We can be irrational and consistent simultaneously
For starters, even smart people are biased in their judgments, making rapid or automatic decisions that reflect their subjective biases and preferences. To make matters worse, people rarely change their minds about things, even when presented with contrary facts and evidence. When it comes to decision-making, in other words, reality distortion is the norm–even among the most rational jurists.
However, the biases and flaws polluting our judgment tend to be pretty consistent, meaning that we’re both irrational and predictable. This applies to the mistakes we all make, like ignoring information that is ignoring information that conflicts with our beliefs or falsely assuming that someone is an average or representative member of their group or class. Obviously, these basic psychological tendencies legal profession suffuse the legal profession much as they do every other field, but the good news for the President and his staff is that there often is a discernible pattern to the ways people think, even if their thinking is marred by bias and judgment errors.

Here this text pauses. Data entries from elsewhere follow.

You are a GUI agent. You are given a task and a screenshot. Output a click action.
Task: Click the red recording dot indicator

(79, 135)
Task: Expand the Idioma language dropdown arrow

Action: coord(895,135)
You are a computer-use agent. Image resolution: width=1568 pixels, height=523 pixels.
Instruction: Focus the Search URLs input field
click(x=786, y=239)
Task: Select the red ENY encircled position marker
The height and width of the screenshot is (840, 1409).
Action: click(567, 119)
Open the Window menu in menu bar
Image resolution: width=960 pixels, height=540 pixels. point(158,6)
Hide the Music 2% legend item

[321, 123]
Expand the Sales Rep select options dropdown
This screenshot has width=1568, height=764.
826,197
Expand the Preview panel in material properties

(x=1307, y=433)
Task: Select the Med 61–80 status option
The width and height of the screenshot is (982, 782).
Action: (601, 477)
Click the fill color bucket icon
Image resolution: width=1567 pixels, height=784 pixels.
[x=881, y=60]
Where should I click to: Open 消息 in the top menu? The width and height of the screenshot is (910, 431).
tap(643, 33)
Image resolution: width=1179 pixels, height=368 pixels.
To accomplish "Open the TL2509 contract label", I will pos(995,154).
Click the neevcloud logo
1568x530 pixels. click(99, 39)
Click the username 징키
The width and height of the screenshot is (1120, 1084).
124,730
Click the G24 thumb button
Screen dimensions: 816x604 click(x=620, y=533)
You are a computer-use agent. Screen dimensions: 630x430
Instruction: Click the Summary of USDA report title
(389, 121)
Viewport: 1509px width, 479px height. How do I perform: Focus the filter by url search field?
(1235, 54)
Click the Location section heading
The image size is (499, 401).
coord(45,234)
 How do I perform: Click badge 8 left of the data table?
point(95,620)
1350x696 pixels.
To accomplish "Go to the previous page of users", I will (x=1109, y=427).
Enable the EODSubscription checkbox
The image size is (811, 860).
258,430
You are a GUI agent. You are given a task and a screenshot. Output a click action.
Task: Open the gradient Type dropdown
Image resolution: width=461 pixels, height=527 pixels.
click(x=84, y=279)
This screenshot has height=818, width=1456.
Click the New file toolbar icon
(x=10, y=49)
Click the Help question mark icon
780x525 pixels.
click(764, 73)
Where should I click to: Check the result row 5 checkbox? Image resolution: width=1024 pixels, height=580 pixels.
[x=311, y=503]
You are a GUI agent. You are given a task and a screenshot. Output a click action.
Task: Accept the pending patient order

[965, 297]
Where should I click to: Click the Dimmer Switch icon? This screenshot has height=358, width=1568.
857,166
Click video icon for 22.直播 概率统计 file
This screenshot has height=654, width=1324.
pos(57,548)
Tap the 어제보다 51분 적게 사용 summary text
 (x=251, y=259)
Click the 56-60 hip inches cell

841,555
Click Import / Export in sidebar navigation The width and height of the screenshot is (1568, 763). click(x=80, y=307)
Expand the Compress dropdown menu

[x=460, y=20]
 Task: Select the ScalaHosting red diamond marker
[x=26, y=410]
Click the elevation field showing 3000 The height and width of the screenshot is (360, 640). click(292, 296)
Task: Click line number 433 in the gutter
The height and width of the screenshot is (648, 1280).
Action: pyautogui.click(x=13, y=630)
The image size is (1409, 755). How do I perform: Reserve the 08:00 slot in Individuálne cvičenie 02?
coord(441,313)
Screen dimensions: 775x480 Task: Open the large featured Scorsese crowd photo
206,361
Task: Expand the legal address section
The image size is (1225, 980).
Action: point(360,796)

Ideology matters, with a caveat
Ideology, including someone’s political views, is generally a strong predictor of their decisions. Like any other moral code, ideology simplifies decision-making by providing higher-order principles to classify events into right or wrong, turning ill-defined problems and ambivalent events into seemingly coherent matters.
However, not everyone is equally ideological, or even ideological at all. In fact, a large proportion of people are more “grey” than “black-and-white” thinkers, meaning they’ll often make ideologically inconsistent decisions–something Trump may want to avoid in choosing a new associate justice. One way to identify a more predictable one, however, is to pick a more ardently ideological jurist. Since people are more likely to think freely when they’re less constrained by ideology, those with more weakly-held ideologies tend to make more nuanced–and less predictable–decisions.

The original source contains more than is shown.